DESCRIPTION OF THE TASK => Format the lines of the material from the one containing "Viewport: 692px width, 526px" through the last line, both included, as a Markdown table with the columns Row and Line. Leave out blank lines.

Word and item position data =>
::::::::

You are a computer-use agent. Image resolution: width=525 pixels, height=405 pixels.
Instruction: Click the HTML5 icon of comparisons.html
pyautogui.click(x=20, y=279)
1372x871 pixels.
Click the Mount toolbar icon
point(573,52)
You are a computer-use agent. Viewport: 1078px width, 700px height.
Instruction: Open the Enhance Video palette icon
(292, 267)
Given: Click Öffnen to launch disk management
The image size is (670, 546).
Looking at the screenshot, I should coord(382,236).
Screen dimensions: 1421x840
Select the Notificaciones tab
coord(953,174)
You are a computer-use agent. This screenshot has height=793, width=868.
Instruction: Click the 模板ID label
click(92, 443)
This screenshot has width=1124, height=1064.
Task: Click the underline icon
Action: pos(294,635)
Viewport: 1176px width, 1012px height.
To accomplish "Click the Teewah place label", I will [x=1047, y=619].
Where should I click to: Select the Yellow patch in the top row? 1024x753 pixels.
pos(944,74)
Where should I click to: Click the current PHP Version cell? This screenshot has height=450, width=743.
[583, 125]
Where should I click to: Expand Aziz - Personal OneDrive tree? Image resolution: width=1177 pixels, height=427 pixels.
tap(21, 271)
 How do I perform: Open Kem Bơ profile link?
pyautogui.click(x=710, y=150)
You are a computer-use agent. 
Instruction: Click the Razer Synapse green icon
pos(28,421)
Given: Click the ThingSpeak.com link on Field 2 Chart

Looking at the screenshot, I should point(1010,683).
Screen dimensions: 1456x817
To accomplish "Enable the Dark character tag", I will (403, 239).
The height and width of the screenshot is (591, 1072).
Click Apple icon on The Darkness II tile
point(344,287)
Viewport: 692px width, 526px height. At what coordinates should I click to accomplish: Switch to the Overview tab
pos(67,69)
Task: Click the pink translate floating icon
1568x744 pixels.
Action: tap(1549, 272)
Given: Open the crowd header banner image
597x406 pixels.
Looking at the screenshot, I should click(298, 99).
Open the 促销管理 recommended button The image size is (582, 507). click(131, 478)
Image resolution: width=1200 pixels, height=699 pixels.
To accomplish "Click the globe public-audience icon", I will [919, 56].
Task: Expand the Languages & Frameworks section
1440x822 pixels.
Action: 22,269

::::::::

COMPLETE ANSWER =>
| Row | Line |
|---|---|
| 1 | Viewport: 692px width, 526px height. At what coordinates should I click to accomplish: Switch to the Overview tab |
| 2 | pos(67,69) |
| 3 | Task: Click the pink translate floating icon |
| 4 | 1568x744 pixels. |
| 5 | Action: tap(1549, 272) |
| 6 | Given: Open the crowd header banner image |
| 7 | 597x406 pixels. |
| 8 | Looking at the screenshot, I should click(298, 99). |
| 9 | Open the 促销管理 recommended button The image size is (582, 507). click(131, 478) |
| 10 | Image resolution: width=1200 pixels, height=699 pixels. |
| 11 | To accomplish "Click the globe public-audience icon", I will [919, 56]. |
| 12 | Task: Expand the Languages & Frameworks section |
| 13 | 1440x822 pixels. |
| 14 | Action: 22,269 |